VPNs encrypt the location you’re browsing from and make it appear as if you’re elsewhere (in this case, within the UK), allowing you to access content tied to a specific country. Especially ideal for those UK Netflix account holders holidaying abroad when the second season explodes onto our screens, we’ve rounded up the very best VPNs for streaming below.

Sex Education Season 2: What is Sex Education about? Who is in the cast?

From relationship to sexual orientation crisis, masturbation and first times, Sex Education takes the fundamentals of human intimacy and showcases it as just that.

Not voyeuristic or tasteless, Sex Education cuts through the taboo of the many issues that plague us and put them slap bang in the all too familiar realms of high school. Moordale High, to be specific, which soon finds itself with its very own student-run sex therapy clinic, run by Otis and Maeve.

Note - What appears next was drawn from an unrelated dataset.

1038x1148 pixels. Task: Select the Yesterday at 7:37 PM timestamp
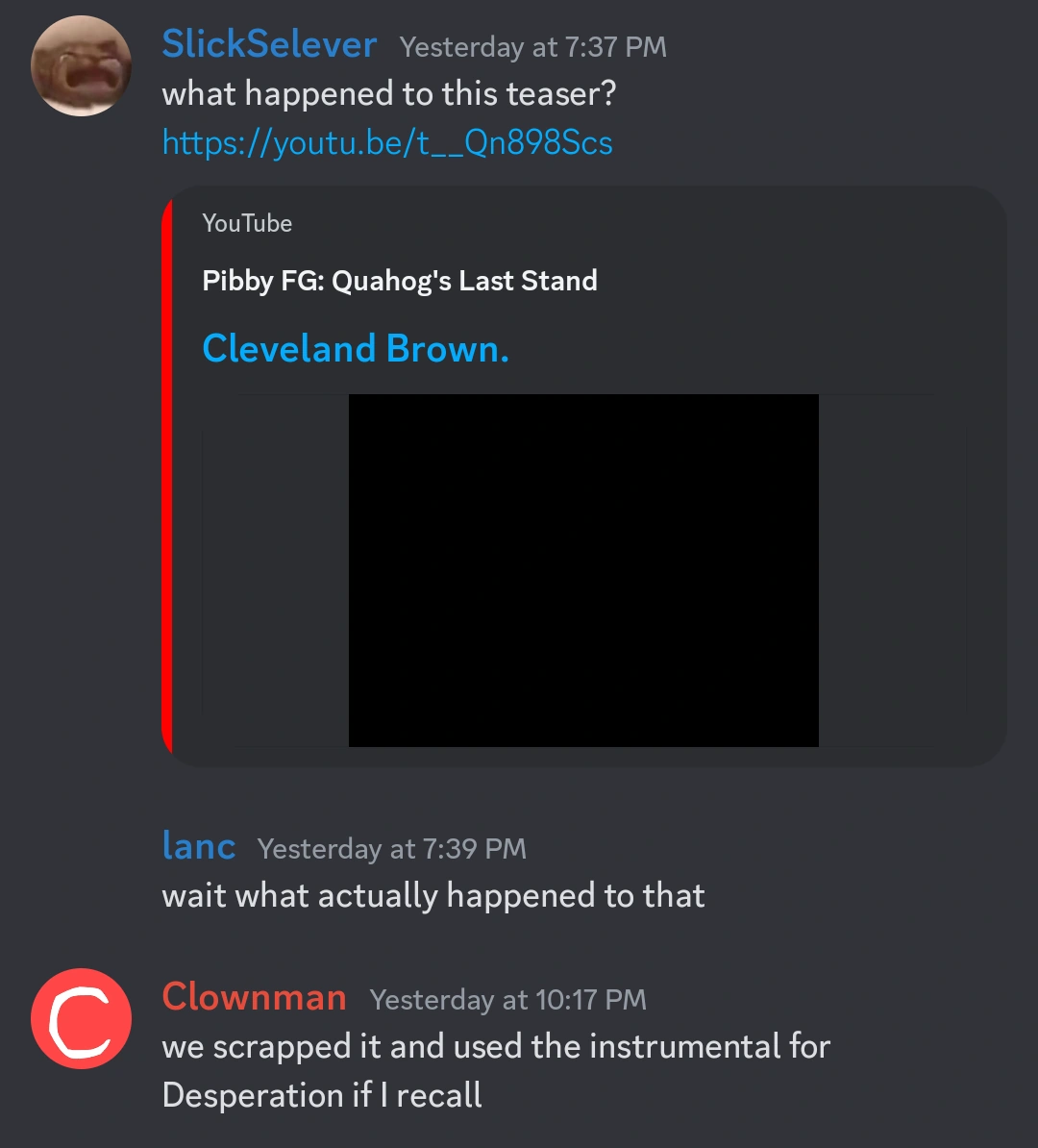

Asa Butterfield plays Otis, son of the famous sex therapist Dr. Jean Milburn portrayed by the queen that is Gillian Anderson come together (heh) in a comical, juxtaposing mother-son relationship that sees Otis’ uncomfortably open mother try to promote her scared-of-his-own-penis son to be…in touch with himself.

Then there’s Maeve (played by Emma Mackey), the seemingly typical troubled, bad girl, who clocks onto Otis’ astonishing expert knowledge on all things sex and propositions him into her money-making scheme, starting up a sex therapy clinic for their peers.

Then there’s Otis’ best friend, Eric, who struggles to express himself as he wants in all his garish get-up whilst also pleasing his more conservative, fearful father – and avoiding school bully Adam Groff (Connor Swindells), that is. You’ve also got Aimee (Aimee Lou Wood) trying to outwardly impress everyone else – but who’s pleasing her?  – and Mr. Popular, Jackson (Kedar Williams-Stirling), dealing with the pressures of education and who his parents want him to be.

All that and more is covered in Sex Education, capturing a microscopic view of what it is to be a teenager in the 21st century.